Анну-Марию с самого детства влек к себе безбрежный и загадочный океан, ей не давало покоя неосознанное поначалу стремление вырваться из душного мирка забытой богом бретонской деревушки, вмешаться в жизнь.

Потому, наверное, так поразил ее герб давних владетелей замка в городке Геранд: рука с обнаженным мечом, поднятая словно для удара, и родовой девиз по-латыни — «действуй!». И потому, наверное, так ошеломил эту девушку, впервые в начале тридцатых годов попавшую в Варшаву, герб этого города: молодая полуобнаженная женщина с распущенными волосами вскинула правую руку, как для удара, а в руке — меч. Этот символ стал символом жизни Анны-Марии, он стал как бы центральной идеей романа Галины Аудерской.
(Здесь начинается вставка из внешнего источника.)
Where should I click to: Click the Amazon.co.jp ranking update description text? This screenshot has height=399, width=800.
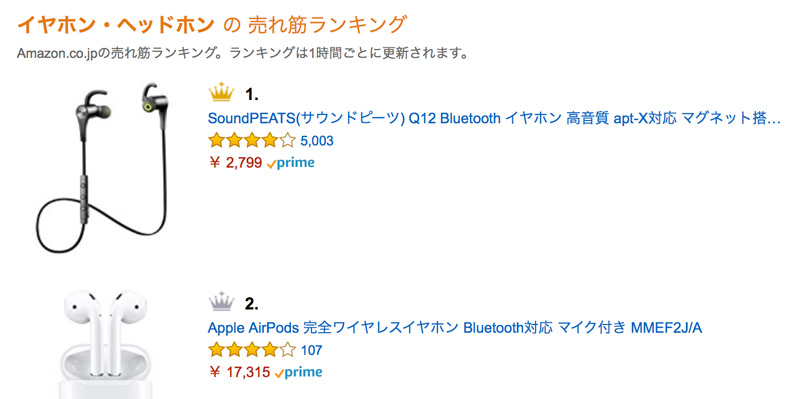point(242,53)
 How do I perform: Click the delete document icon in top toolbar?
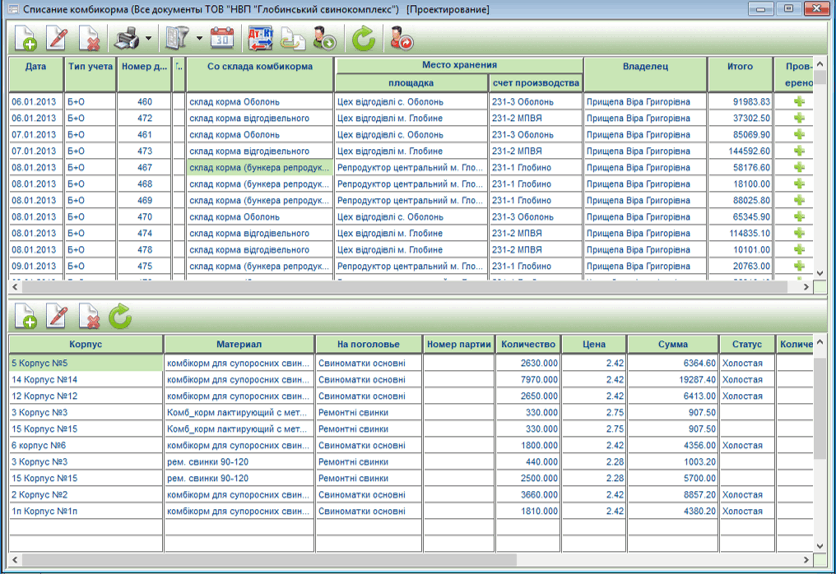(89, 40)
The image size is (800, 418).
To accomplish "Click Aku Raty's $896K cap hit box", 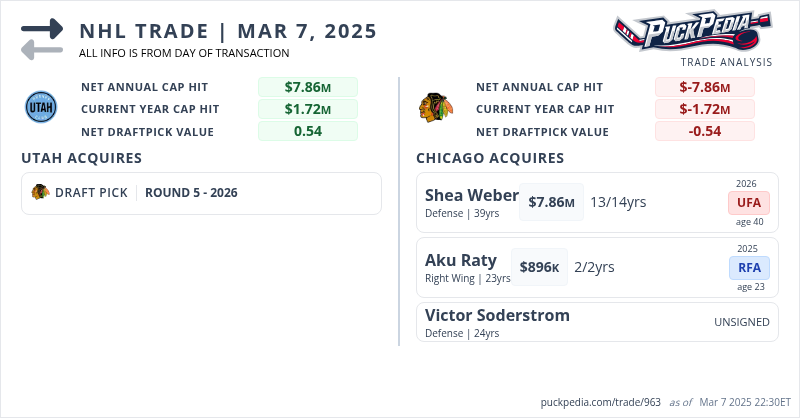I will tap(539, 267).
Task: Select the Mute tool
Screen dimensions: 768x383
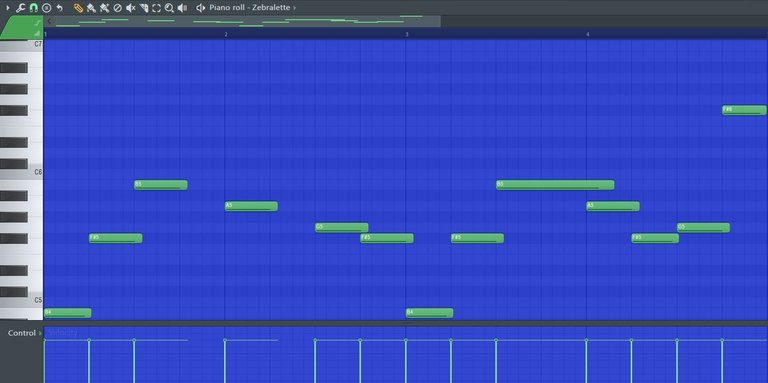Action: (x=131, y=8)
Галина Аудерская решила написать о том, что знает «как свои пять пальцев», о 1939—1944 годах в Варшаве, — так она сказала репортеру одного варшавского еженедельника лет десять назад, когда начала работать над романом. И в словах этих ни тени кокетства: у писательницы три боевые награды, в дни Варшавского восстания 1944 года она была контужена.

Ее военная судьба типична для варшавского интеллигента: все началось с преподавательской деятельности на разного рода нелегальных курсах широко разросшейся в годы войны системы «подпольного просвещения». Затем, с 1942 года, Галина Аудерская стала активной участницей диверсионно-психологической работы среди гитлеровцев в рамках так называемой «Операции Н», которую вела Армия Крайова. За четыре года на немецком, итальянском и венгерском языках было выпущено и распространено среди оккупантов на огромной территории — от тылов восточного фронта до германо-французской границы — свыше миллиона экземпляров газет, журналов, брошюр, плакатов, листовок антифашистского содержания.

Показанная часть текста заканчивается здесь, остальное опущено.